• Work order: Within the records below, find each line that holds the string "chevron", then copy it.
□ □ □ □ □ □ □
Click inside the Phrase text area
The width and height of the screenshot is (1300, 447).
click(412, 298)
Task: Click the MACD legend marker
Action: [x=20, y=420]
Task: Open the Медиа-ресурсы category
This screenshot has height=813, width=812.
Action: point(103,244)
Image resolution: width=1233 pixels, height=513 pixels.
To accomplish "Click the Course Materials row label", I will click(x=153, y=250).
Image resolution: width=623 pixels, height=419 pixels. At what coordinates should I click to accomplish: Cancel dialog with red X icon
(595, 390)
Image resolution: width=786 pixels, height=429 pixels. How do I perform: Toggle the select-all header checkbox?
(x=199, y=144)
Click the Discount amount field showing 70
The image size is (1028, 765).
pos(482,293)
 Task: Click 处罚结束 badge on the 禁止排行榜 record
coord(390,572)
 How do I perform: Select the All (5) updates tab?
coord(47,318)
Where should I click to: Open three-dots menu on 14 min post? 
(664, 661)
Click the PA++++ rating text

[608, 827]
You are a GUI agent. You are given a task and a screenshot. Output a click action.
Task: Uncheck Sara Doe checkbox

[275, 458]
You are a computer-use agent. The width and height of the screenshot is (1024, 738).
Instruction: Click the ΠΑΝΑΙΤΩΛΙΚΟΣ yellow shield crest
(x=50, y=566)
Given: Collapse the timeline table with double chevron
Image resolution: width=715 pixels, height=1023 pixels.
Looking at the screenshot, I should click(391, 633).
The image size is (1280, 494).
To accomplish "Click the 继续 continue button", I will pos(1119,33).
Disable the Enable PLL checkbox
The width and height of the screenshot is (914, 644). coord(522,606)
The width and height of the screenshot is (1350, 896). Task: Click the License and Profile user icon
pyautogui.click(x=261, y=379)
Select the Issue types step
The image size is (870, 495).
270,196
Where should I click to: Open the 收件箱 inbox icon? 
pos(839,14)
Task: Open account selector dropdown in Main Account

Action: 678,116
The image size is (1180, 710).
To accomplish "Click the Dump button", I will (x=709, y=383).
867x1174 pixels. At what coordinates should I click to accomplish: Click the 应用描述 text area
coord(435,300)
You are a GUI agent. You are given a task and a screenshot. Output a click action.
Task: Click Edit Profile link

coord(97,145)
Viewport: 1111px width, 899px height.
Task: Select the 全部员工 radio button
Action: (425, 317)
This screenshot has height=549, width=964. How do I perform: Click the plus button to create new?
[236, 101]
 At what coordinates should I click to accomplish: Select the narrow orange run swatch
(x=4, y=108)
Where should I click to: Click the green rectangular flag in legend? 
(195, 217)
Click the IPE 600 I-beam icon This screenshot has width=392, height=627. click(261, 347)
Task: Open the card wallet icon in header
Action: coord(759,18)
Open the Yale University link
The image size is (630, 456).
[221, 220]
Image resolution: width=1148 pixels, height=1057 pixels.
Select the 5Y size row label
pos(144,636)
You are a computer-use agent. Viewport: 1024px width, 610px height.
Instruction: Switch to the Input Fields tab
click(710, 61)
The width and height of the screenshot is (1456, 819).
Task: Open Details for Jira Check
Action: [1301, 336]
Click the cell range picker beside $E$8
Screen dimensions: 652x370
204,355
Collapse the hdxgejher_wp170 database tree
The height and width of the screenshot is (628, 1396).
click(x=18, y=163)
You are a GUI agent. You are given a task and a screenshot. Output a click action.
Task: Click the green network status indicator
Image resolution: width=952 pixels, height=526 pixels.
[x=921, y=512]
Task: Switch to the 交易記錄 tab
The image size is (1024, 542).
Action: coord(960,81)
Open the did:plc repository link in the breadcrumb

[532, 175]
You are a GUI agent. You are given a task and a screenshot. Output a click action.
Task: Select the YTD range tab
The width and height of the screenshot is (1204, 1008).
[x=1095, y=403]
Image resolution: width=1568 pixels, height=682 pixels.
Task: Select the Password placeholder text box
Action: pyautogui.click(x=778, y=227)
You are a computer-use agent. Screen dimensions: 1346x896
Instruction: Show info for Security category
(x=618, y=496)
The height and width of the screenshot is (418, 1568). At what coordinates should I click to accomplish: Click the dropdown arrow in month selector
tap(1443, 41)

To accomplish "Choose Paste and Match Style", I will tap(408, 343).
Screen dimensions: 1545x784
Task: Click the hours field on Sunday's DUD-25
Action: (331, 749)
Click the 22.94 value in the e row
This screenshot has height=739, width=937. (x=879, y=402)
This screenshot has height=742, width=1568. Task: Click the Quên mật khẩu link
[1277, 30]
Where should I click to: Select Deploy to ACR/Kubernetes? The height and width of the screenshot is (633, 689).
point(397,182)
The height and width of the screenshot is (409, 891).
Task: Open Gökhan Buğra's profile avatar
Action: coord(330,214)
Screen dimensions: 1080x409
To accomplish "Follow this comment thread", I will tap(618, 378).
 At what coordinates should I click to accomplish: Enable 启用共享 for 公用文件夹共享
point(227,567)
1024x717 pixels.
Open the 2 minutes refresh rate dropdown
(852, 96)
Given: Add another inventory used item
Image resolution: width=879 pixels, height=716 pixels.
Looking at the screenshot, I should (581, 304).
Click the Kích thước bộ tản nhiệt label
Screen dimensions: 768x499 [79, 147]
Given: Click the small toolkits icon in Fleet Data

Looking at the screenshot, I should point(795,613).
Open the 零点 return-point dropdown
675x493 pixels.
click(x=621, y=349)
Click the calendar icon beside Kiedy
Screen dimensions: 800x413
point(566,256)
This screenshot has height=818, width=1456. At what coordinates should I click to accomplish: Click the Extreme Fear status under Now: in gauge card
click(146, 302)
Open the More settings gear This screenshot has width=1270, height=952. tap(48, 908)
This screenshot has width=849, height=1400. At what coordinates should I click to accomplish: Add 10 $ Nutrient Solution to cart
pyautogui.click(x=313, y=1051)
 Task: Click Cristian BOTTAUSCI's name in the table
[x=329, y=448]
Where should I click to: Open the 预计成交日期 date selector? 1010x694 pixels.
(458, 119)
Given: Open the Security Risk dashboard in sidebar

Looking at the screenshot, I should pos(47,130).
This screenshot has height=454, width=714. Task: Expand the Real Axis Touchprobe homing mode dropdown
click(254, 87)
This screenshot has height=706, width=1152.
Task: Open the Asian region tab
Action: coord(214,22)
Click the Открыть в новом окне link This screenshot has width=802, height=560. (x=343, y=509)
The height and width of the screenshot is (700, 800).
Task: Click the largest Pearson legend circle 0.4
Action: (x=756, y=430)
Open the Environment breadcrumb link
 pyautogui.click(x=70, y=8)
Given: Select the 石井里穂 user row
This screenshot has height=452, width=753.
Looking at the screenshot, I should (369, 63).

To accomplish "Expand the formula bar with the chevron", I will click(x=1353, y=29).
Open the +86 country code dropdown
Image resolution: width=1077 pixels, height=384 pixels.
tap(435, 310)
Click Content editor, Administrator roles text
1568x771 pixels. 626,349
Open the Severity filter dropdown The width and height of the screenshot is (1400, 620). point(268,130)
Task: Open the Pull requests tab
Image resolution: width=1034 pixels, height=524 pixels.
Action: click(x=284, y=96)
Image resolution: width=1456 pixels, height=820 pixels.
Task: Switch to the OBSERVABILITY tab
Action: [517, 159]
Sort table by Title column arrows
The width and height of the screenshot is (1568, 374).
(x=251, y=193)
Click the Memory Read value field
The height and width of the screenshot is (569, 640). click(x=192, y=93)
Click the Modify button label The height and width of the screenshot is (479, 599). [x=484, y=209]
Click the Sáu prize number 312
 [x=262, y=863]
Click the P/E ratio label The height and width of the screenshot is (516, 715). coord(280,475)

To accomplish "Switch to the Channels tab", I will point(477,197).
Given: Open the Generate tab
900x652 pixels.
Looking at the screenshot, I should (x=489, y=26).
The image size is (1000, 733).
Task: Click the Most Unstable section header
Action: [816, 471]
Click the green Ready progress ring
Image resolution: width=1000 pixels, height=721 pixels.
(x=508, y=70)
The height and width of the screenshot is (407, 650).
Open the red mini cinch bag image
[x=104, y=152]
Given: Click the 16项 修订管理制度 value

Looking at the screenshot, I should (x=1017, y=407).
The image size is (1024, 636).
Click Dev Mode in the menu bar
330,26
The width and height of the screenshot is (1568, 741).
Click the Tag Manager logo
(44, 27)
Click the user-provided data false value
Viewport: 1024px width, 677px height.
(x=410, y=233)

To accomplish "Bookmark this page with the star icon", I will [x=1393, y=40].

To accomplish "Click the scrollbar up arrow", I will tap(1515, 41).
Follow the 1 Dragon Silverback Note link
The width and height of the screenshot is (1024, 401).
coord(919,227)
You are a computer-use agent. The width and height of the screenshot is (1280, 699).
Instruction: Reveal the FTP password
□ □ □ □ □ □ □
• Written solution:
Given: Collapse the timeline table with double chevron
To accomplish "Expand the formula bar with the chevron", I will click(x=1353, y=29).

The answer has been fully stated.